Brain death-induced lung injury is complement dependent, with a primary role for the classical/lectin pathway.

In brain-dead donors immunological activation occurs, which deteriorates donor lung quality. Whether the complement system is activated and which pathways are herein involved, remains unknown. We aimed to investigate whether BD-induced lung injury is complement dependent, and dissected the contribution of the complement activation pathways. BD was induced and sustained for 3 hours in wildtype (WT) and complement deficient mice. C3-/- mice represented total complement deficiency, C4-/- mice represented deficiency of the classical and lectin pathway and factor Properdin (P)-/- mice represented alternative pathway deficiency. Systemic and local complement levels, histological lung injury and pulmonary inflammation were assessed. Systemic and local complement levels were reduced in C3-/- mice.

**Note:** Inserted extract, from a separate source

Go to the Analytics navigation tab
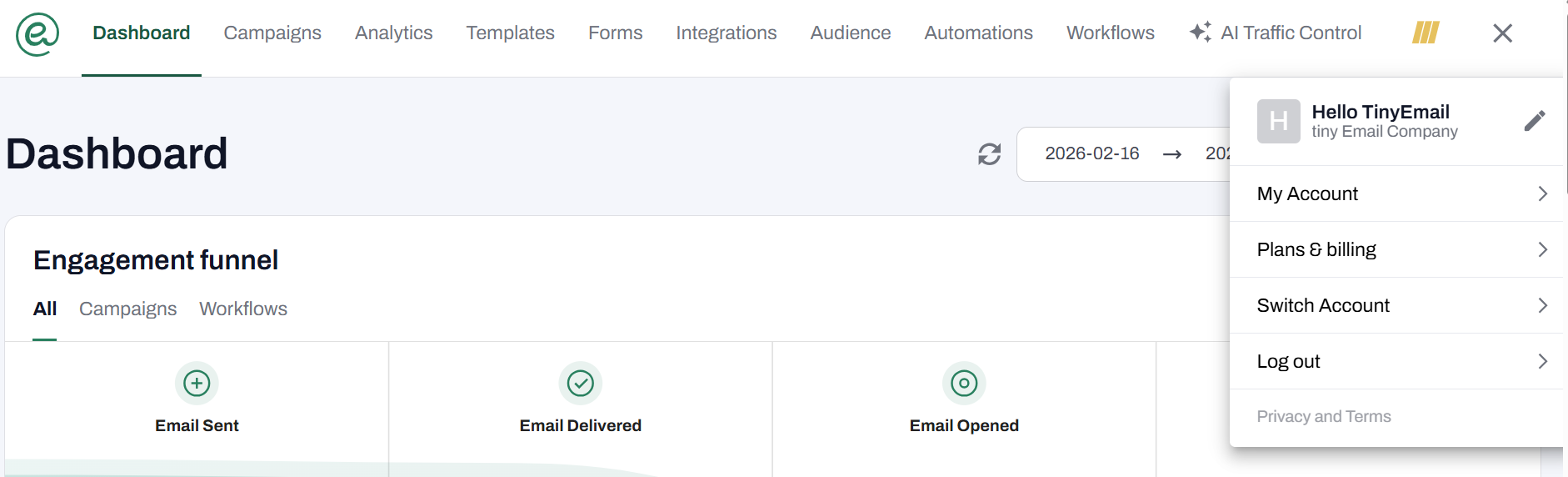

In addition, histological lung injury and inflammation were reduced, as corroborated by influx of neutrophils and gene expressions of IL-6, IL-8-like KC, TNF-α, E-selectin and MCP-1. In C4-/- mice, complement was reduced on both systemic and local level. Thereby, histological lung injury and inflammatory status were ameliorated. In P-/- mice histological lung injury was attenuated, though systemic and local complement levels, IL-6 and KC gene expressions and neutrophil influx were not affected. We demonstrated that BD-induced lung injury is complement dependent, with a primary role for the classical/lectin activation pathway.